▶ Directions:
Search the records below for "Focus" and copy every line it turns up in.

** Available data follows **

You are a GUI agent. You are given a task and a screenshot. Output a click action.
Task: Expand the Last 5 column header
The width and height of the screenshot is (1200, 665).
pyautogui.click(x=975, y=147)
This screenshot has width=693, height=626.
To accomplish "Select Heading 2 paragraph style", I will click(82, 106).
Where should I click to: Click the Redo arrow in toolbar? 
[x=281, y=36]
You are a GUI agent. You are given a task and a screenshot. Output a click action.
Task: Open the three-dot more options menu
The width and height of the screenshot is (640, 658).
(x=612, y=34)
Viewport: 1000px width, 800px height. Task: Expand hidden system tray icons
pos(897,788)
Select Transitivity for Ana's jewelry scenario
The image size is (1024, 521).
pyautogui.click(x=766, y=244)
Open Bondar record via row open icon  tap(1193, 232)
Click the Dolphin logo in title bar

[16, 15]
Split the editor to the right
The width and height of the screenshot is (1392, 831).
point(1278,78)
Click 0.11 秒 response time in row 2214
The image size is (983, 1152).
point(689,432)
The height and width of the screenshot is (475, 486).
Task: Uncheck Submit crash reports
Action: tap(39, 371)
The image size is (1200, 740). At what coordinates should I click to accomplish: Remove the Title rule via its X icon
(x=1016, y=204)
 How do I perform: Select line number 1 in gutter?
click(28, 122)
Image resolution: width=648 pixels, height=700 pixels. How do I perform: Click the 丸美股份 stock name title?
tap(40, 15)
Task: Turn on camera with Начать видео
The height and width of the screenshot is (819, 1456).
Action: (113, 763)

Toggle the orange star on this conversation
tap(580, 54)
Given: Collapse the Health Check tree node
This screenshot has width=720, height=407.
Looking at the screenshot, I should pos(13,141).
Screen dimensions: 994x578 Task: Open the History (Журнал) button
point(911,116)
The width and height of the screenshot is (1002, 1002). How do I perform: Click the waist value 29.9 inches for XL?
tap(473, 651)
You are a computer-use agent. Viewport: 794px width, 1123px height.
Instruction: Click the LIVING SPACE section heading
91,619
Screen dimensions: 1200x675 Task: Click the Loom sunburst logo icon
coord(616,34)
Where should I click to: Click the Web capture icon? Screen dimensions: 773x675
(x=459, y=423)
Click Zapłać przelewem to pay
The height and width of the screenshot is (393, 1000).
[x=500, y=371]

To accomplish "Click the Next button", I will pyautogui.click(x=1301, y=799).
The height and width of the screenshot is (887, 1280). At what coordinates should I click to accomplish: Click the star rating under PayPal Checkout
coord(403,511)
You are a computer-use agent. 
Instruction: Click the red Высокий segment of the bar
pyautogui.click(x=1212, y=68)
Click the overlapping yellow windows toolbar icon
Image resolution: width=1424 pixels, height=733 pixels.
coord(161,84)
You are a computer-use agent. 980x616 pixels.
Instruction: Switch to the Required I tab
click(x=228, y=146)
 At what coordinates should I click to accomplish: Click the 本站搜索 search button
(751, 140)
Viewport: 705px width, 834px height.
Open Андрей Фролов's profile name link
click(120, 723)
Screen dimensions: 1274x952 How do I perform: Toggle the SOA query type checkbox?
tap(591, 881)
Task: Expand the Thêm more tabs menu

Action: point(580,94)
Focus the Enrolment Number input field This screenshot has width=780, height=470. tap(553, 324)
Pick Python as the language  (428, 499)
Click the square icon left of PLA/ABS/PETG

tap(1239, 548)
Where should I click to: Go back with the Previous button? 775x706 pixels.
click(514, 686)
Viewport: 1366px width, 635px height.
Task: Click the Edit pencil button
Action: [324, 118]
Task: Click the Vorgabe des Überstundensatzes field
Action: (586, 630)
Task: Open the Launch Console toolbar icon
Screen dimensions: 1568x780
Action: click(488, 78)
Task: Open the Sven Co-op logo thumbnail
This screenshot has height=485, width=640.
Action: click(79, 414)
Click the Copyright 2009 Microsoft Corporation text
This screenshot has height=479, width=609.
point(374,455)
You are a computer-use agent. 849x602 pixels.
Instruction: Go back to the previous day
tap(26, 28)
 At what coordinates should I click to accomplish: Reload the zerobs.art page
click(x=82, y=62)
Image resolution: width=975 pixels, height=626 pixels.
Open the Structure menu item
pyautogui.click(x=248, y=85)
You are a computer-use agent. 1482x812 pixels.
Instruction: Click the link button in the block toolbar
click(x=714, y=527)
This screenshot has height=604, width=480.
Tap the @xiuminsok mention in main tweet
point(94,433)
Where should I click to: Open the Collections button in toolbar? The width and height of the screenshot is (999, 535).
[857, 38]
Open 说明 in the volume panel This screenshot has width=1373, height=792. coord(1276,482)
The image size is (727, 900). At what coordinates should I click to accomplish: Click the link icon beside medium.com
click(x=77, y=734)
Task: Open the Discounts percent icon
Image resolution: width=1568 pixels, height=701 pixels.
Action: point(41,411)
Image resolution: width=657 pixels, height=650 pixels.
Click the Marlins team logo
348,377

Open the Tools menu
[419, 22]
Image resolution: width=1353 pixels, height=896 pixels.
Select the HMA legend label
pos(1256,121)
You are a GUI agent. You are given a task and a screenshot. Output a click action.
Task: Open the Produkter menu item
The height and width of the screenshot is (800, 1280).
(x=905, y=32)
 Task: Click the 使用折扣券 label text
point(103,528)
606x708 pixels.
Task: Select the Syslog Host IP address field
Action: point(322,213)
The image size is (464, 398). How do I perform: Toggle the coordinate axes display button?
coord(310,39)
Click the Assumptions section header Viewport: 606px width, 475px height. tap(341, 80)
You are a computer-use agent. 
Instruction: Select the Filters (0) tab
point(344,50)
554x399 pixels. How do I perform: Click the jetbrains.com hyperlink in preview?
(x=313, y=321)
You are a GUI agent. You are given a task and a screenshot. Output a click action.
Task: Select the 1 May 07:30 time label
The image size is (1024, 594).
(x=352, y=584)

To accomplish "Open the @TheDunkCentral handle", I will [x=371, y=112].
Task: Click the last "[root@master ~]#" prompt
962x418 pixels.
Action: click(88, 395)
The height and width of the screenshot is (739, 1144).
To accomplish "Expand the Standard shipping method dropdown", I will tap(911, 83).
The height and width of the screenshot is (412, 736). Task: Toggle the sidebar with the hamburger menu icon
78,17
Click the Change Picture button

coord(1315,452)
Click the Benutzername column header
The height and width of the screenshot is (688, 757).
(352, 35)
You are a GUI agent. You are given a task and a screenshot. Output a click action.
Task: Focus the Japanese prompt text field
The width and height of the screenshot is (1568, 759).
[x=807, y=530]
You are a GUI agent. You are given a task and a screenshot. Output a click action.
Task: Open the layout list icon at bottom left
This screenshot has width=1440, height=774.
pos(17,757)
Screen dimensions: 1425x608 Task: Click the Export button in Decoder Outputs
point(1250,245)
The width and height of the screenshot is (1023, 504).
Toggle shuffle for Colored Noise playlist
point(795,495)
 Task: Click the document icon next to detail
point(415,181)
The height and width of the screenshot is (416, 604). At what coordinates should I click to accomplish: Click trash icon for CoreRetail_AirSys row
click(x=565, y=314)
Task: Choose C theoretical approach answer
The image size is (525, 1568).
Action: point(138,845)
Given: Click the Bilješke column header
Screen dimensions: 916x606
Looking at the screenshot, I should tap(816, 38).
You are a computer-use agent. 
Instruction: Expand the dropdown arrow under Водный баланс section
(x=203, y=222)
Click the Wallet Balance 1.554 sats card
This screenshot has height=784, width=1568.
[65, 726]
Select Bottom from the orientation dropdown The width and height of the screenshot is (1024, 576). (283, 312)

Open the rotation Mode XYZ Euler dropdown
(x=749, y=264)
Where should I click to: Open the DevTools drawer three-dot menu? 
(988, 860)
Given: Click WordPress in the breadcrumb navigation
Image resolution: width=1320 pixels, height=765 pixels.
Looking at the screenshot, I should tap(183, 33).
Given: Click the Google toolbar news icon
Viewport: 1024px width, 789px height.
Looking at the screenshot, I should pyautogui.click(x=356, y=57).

** End of Available data **

▶ Task solution:
Focus the Enrolment Number input field This screenshot has width=780, height=470. tap(553, 324)
Task: Focus the Japanese prompt text field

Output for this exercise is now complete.